Speaking at an event organised yesterday by the SCCC and the Singapore Federation of Chinese Clan Associations to celebrate Chinese New Year, Madam Halimah lauded the importance of taking an interest in other communities, and cited examples.
For instance, local Malay acapella group Juz-B performed Chinese songs at SCCC's Cultural Extravaganza last year, which is an event that aims to present Singapore Chinese culture in a more relatable and accessible way.
Local opera troupe Siong Leng Musical Association will also be incorporating Malay and Peranakan elements in its opening act for this year's edition of the Cultural Extravaganza in May.
"These innovative ways of showcasing our culture are important in fostering greater understanding among diverse communities, reminding us that we have much in common. It also serves as a social glue that unites our multicultural society," said Madam Halimah, adding that this is a key feature immigrants will need to embrace.
"For this reason, the SCCC is not just for the Singaporean Chinese community, but a place for all Singaporeans. Similarly, I hope the Chinese community can take a keen interest in other communities in Singapore, to foster stronger bonds between Singaporeans from different backgrounds."
The SCCC exhibition will be launched in the second half of this year at the centre's Marina Bay premises, and will run for five years.
SCCC chief executive Low Sze Wee said the exhibition "will explore the distinctiveness of Singapore Chinese culture, including ways in which Chinese culture has found synergies with other ethnic cultures to transform into today's Singapore Chinese culture".

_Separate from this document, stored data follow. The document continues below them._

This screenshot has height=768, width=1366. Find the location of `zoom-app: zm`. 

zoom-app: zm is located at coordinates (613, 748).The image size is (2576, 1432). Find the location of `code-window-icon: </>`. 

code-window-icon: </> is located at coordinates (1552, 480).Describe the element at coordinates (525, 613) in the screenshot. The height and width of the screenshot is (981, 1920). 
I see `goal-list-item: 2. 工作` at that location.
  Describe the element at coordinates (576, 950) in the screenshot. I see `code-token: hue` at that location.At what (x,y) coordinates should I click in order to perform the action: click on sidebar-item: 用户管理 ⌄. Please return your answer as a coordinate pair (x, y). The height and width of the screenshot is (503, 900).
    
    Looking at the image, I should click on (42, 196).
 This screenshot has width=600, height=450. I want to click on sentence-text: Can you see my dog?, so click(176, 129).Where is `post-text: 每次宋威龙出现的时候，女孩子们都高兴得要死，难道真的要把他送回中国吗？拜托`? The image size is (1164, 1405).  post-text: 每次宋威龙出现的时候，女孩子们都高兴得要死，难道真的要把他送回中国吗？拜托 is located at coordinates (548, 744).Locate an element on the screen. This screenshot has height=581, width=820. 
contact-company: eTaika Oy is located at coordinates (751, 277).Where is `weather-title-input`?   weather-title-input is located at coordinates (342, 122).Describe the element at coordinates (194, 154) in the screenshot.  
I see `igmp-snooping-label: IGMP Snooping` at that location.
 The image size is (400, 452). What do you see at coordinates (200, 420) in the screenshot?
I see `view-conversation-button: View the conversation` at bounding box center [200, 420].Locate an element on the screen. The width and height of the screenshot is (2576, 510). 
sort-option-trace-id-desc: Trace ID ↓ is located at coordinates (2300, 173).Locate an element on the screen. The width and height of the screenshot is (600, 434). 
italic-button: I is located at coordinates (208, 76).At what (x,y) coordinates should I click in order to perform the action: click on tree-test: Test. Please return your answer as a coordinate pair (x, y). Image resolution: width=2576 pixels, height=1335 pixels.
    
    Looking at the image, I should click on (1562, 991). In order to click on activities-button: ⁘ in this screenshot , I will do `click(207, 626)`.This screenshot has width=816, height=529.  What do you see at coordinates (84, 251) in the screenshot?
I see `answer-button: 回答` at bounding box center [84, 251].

He added: "We hope that the exhibition and our programmes will not only reach out to those who are already familiar with our Chinese culture, but also those from other ethnic communities, to build the next generation of cultural enthusiasts."
Madam Halimah also noted that as Singapore has a multiracial society, "our culture bears the imprint of influences drawn from different races in Singapore".
But Singaporeans of different races still share many common values and practices.
"We place emphasis on families as the foundation of society. This is why Chinese New Year, Hari Raya Puasa and Deepavali are times for reunions," she said.